O general Ricardo Agnese Fayad, afastado há seis meses da subdiretoria de Saúde do Ministério do Exército sob a acusação de ter participado de torturas durante o regime militar, assumirá a assessoria especial do Departamento Geral de Serviços (DGS) do ministério. Fayad retornou de uma licença especial e vai trabalhar diretamente no gabinete do general Luiz de Góes Nogueira, chefe do setor.
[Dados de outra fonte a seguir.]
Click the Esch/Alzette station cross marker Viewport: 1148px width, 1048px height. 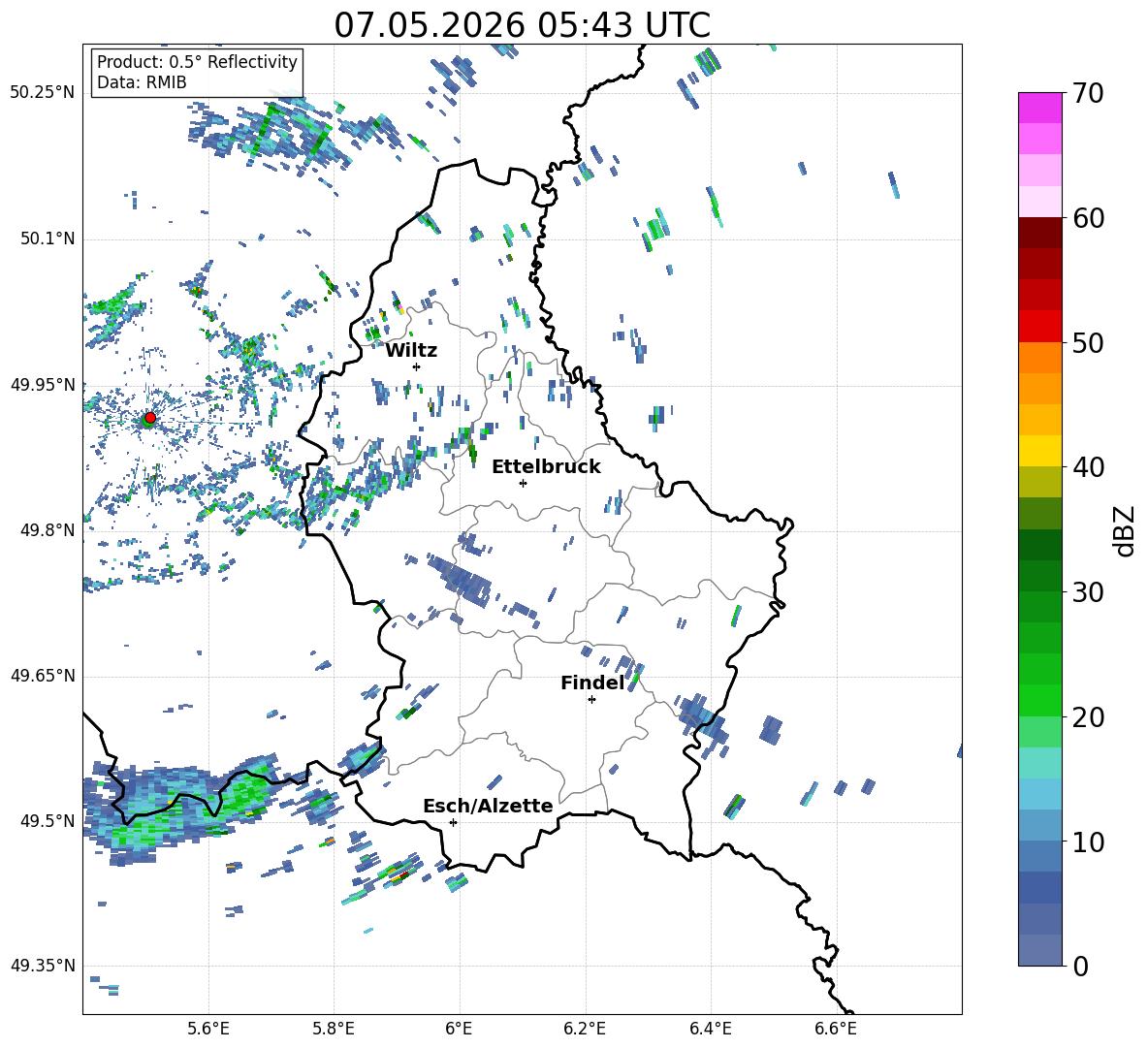(x=453, y=822)
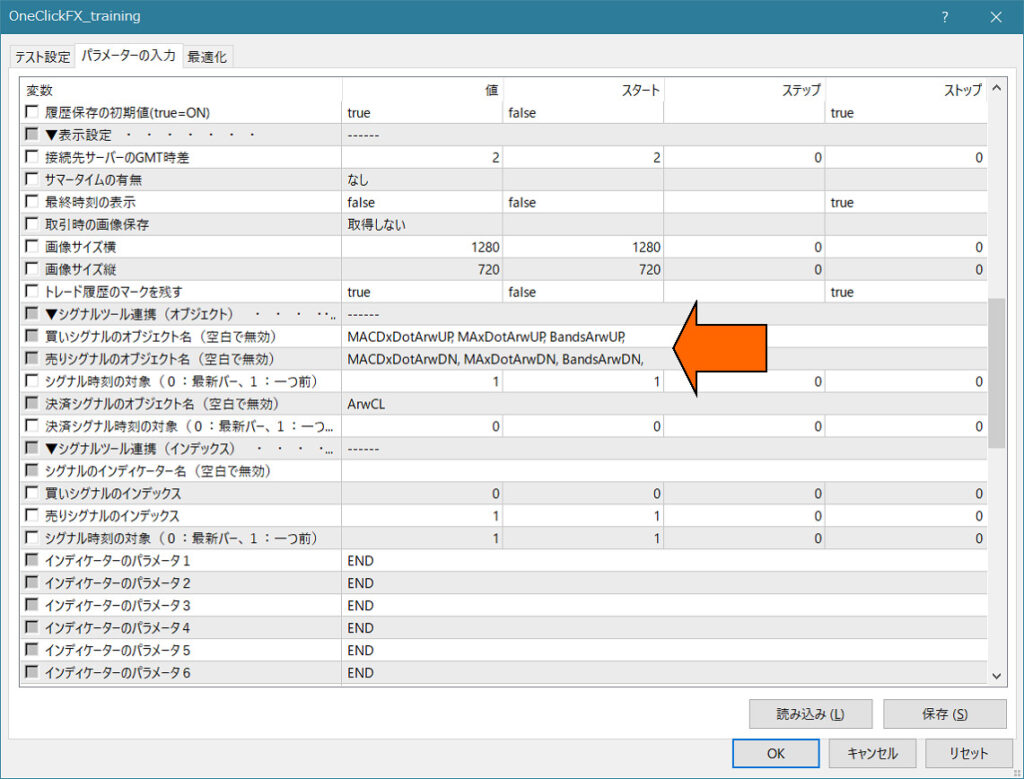The width and height of the screenshot is (1024, 779).
Task: Edit the 買いシグナルのオブジェクト名 value field
Action: [500, 336]
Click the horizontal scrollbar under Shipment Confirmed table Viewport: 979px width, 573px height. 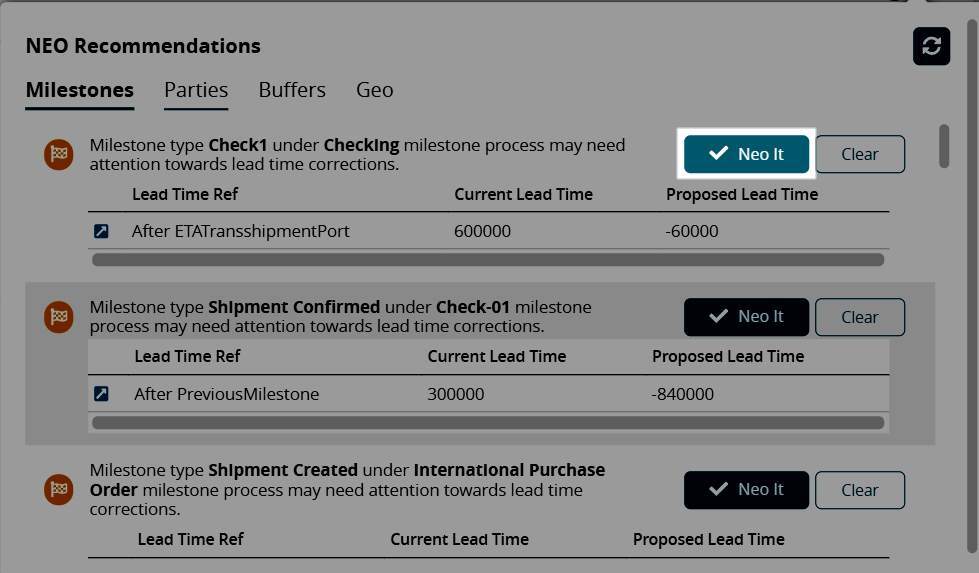tap(488, 423)
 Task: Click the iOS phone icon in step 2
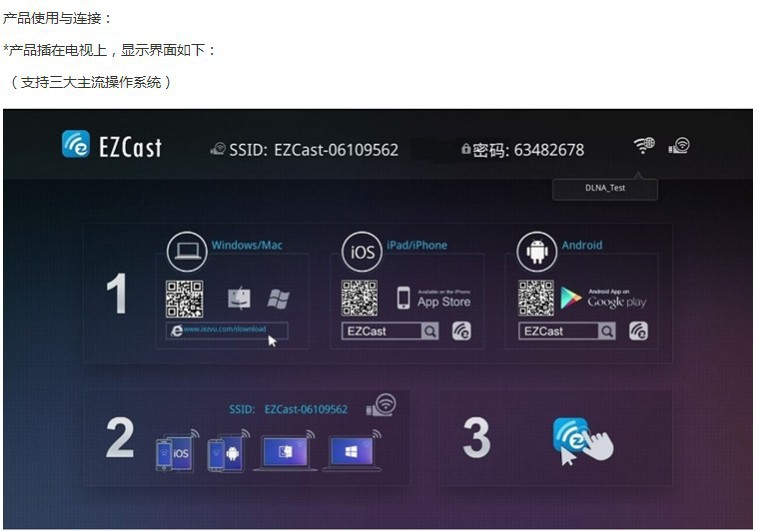174,454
O porta-voz da presidência da República, Sérgio Amaral, disse ontem que o presidente Fernando Henrique não foi informado sobre as novas funções do general. ‘‘Não se trata de um cargo de chefia e portanto o presidente não precisava ser informado’’, justificou. Segundo Amaral, o general foi designado para o cargo de assessor do chefe do DS e não há nenhum impedimento judicial para que ele ocupe a função. ‘‘É a volta de um funcionário qualquer que estava de licença’’, minimizou.
Fayad é acusado por pelo menos oito ex-presos políticos de ter participação em torturas no Doi-Codi do Rio de Janeiro, onde também estava lotado o psiquiatra Amilcar Lobo, que atendeu o ex-deputado Rubem Paiva, desaparecido durante o regime militar.